▸ Task data:
○ ○ ○ ○ ○ ○ ○
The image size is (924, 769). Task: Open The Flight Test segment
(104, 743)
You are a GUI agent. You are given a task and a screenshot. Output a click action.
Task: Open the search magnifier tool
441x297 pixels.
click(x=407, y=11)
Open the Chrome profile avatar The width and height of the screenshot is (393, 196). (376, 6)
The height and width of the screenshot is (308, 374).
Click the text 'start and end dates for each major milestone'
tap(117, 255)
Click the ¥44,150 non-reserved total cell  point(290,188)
○ ○ ○ ○ ○ ○ ○
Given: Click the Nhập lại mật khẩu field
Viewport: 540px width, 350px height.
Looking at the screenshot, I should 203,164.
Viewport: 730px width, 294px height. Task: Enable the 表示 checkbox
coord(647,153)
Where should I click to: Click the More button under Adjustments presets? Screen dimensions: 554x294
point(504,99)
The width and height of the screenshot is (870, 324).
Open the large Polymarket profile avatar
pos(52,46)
○ ○ ○ ○ ○ ○ ○
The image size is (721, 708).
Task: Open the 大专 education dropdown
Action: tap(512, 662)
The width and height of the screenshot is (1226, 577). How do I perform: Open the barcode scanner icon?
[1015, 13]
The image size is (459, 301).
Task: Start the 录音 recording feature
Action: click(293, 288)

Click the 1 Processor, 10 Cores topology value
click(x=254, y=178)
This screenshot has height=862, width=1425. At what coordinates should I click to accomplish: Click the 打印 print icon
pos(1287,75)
○ ○ ○ ○ ○ ○ ○
▸ Task instructions: Above are the records. Copy the lines beginning at the one that has "Open the Chrome" and ending with the one that has "Click the ¥44,150", unchanged.

▸ Task output:
Open the Chrome profile avatar The width and height of the screenshot is (393, 196). (376, 6)
The height and width of the screenshot is (308, 374).
Click the text 'start and end dates for each major milestone'
tap(117, 255)
Click the ¥44,150 non-reserved total cell  point(290,188)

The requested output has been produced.